── Data records ──

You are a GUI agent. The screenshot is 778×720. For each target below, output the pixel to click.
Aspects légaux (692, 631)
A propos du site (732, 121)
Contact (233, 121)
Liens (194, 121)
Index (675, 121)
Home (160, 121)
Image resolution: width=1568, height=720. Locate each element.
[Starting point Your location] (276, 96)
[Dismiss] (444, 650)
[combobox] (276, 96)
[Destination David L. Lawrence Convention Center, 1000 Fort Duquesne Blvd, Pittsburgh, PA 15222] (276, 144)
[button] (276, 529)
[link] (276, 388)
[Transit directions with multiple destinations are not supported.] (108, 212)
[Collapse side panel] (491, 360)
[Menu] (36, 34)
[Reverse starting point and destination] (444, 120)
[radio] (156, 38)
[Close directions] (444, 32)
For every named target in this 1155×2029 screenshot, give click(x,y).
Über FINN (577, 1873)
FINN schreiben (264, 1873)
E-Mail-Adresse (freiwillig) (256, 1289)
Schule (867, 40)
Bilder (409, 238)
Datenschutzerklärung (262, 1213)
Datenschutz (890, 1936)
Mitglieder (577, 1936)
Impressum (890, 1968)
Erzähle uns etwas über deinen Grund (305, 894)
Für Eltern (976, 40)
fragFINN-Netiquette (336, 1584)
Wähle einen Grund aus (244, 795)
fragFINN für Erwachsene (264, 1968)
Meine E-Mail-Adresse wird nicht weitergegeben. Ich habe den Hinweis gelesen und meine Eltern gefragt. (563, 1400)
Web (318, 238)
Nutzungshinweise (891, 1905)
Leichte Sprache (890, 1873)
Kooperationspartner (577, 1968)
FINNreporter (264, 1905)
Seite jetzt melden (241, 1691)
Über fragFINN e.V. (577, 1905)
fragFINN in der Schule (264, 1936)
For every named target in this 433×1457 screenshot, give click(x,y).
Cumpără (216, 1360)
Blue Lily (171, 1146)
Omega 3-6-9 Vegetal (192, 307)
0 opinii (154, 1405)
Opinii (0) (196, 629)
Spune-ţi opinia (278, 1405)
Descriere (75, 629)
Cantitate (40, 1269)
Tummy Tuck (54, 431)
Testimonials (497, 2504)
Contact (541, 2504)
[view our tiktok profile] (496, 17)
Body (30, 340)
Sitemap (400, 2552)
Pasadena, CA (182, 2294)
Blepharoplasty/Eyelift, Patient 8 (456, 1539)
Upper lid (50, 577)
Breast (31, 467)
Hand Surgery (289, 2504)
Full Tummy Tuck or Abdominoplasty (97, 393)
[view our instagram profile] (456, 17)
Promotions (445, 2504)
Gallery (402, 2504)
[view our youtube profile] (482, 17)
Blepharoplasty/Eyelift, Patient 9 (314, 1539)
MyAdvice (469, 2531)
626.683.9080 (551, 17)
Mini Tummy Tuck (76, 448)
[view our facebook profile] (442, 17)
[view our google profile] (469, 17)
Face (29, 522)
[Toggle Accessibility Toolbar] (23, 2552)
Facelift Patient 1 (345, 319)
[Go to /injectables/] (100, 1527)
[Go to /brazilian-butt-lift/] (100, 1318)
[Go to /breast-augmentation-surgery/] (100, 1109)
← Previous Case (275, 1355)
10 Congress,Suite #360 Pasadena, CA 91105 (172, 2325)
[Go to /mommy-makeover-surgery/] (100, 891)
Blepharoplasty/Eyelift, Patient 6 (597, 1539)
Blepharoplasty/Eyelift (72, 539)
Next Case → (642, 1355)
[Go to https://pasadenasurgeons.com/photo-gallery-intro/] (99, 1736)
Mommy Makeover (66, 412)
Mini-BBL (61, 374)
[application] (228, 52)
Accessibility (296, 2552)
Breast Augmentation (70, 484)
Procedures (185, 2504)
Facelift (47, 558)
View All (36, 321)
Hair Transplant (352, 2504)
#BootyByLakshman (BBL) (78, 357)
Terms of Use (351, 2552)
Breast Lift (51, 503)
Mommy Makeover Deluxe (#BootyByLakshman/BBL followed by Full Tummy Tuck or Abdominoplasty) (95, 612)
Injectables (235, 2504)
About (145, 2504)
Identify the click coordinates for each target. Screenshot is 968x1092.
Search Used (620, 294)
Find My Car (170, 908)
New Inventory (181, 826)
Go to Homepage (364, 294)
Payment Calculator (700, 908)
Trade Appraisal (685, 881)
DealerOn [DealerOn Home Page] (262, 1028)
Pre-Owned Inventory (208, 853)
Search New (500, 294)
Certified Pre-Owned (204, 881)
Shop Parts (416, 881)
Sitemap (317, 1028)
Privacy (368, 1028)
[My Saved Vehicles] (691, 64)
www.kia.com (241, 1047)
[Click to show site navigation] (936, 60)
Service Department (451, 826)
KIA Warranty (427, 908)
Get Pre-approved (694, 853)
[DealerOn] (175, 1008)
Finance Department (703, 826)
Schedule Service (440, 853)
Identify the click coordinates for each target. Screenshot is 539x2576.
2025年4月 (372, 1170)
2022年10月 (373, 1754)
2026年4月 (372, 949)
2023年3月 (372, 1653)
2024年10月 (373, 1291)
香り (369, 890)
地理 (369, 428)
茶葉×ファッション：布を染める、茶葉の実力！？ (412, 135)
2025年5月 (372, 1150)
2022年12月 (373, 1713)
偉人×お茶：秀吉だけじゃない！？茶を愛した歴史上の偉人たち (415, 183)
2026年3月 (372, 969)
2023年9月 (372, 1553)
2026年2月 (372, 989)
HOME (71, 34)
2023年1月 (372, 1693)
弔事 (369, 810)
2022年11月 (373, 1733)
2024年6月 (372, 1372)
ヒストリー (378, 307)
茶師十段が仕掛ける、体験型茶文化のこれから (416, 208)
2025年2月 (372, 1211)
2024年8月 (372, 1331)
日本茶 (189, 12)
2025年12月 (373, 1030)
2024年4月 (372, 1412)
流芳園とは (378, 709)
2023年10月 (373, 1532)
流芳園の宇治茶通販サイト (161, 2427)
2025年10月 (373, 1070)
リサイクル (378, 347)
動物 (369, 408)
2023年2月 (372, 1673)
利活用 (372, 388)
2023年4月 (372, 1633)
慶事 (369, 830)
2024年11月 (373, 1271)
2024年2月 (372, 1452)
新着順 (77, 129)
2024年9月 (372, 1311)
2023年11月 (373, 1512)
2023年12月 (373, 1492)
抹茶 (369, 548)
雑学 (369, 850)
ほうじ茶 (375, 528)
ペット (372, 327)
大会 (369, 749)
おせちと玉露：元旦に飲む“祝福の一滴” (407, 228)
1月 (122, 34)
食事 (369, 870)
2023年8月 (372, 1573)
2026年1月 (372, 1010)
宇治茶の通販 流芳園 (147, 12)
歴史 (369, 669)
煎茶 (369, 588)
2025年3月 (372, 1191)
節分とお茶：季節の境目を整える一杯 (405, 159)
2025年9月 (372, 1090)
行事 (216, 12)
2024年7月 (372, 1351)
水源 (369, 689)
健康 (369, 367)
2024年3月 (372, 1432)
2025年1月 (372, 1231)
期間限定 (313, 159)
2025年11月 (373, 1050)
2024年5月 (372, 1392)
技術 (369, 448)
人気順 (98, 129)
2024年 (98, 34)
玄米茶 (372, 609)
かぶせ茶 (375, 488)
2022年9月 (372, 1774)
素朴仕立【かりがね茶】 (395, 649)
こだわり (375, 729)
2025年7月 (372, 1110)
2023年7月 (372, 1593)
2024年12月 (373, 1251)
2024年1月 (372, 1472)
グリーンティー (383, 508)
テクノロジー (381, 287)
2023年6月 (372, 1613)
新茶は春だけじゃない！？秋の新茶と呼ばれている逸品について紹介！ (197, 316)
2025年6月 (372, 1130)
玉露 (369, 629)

───

**Your task**.
Identify each line of the records that contains the string "Service" with the same capitalization, and copy those lines.

**Answer to the exercise**.
Service Department (451, 826)
Schedule Service (440, 853)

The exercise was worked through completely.